Giovanni Paolo Colonna (16 June 1637 – 28 November 1695) was an Italian composer, teacher, organist and organ builder. In addition to being chapel-master and organist of San Petronio Basilica in Bologna, he served prominent members of the courts of Ferrara, Parma, Modena and Florence. He was a founder-member and president of the Accademia Filarmonica di Bologna. Emperor Leopold I collected manuscripts of his sacred music, which reflects the Roman church cantata style of Giacomo Carissimi and looks forward to the manner of George Frideric Handel.

==Biography==
Colonna was born on 16 June 1637 in Bologna (at the time, the second largest city of the Papal States after Rome), the third of four brothers in a family of five children, son of Antonio Colonna (c. 1600–1666), a well-known organ builder, and his wife, Francesca Dinarelli. Colonna's father, nicknamed Dal Corno, was the adopted son of Stefano Colonna, a member of a large and successful family of organ-builders which had been active in central-northern Italy since the previous century. Born in Salò, near Brescia around the turn of the century, Antonio may have moved with his stepfather Stefano to Bologna by 1615.

Colonna received full training both in the family profession of organ building and in musicianship. He was a pupil of Agostino Filippuzzi in Bologna, and of Antonio Maria Abbatini and Orazio Benevoli in Rome, where for a time he held the post of organist at S. Apollinare. A poem in praise of his music shows that he began to distinguish himself as a composer in 1659. In that year he was appointed organist at S. Petronio in Bologna, where on 1 November 1674 he was made chapel-master.

From 1680 until 1694 he was in regular correspondence with Francesco II d'Este, Duke of Modena, for whom he wrote oratorios and helped construct organs. Other prominent patrons included the Marquis of Ferrara, Ranuccio II Farnese, Duke of Parma, and the Medici family in Florence, for whom he composed secular cantatas. In 1666 he was one of the founder-members of the Accademia Filarmonica of Bologna, of which was president from 1672 to 1691. In 1694 he travelled to Rome to try to mend bridges following a dispute regarding Arcangelo Corelli's use of parallel fifths in which he had been involved; while there, he turned down an offer from Pope Innocent XII to become chapel-master of St. Peter's Basilica, perhaps because of ill health. He died in Bologna in 1695.

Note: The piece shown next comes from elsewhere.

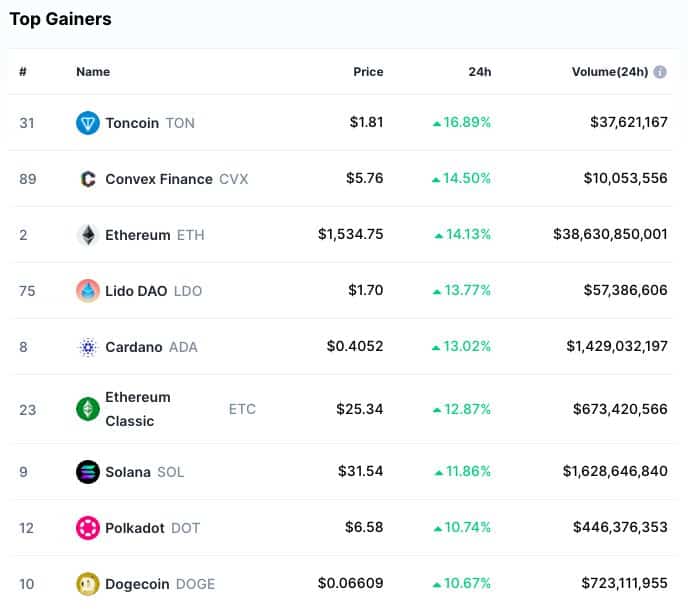Sort by the Price column header

(x=368, y=72)
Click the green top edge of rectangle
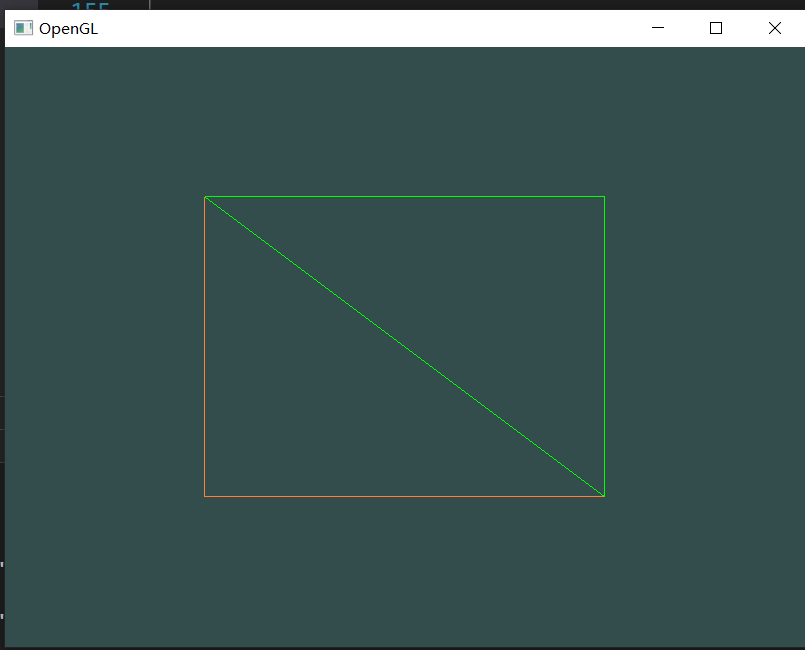The image size is (805, 650). point(404,197)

Colonna's pupils included the cellist-composers Giovanni Bononcini and Antonio Maria Bononcini.

==Music==
Most of Colonna's works are for the church, including settings of the psalms for three, four, five and eight voices, and various masses and motets. He also composed an opera, Amilcare. He was an important composer of oratorios, eight of which have survived, including La Profezia d'Eliseo.

Emperor Leopold I received a copy of every sacred composition of Colonna, and the Austrian National Library now possesses 83 such works. His writing takes into account the resonant acoustics of S. Petronio, and many of his pieces for double choir incorporate two separate continuo parts to be played on the church's two organs.

Colonna's style is for the most part dignified, with transitions in style and taste characteristic of a period when church music was in a state of transition, and was still learning to combine the gravity of the old style with the brilliance of the new.

The strings in his Messe e salmi concertati op.10 have independent parts with semiquaver runs in full concerto style. Some of his motets (e.g., the solo motets, op.2, and the two- and three-part motets, op.3), are written in the lively melodic contrapuntal style of the Roman church cantatas of Giacomo Carissimi, and look forward to the chamber cantatas of Handel. In some of his late works he was able to create elaborate effects through his command of melodic line and harmony.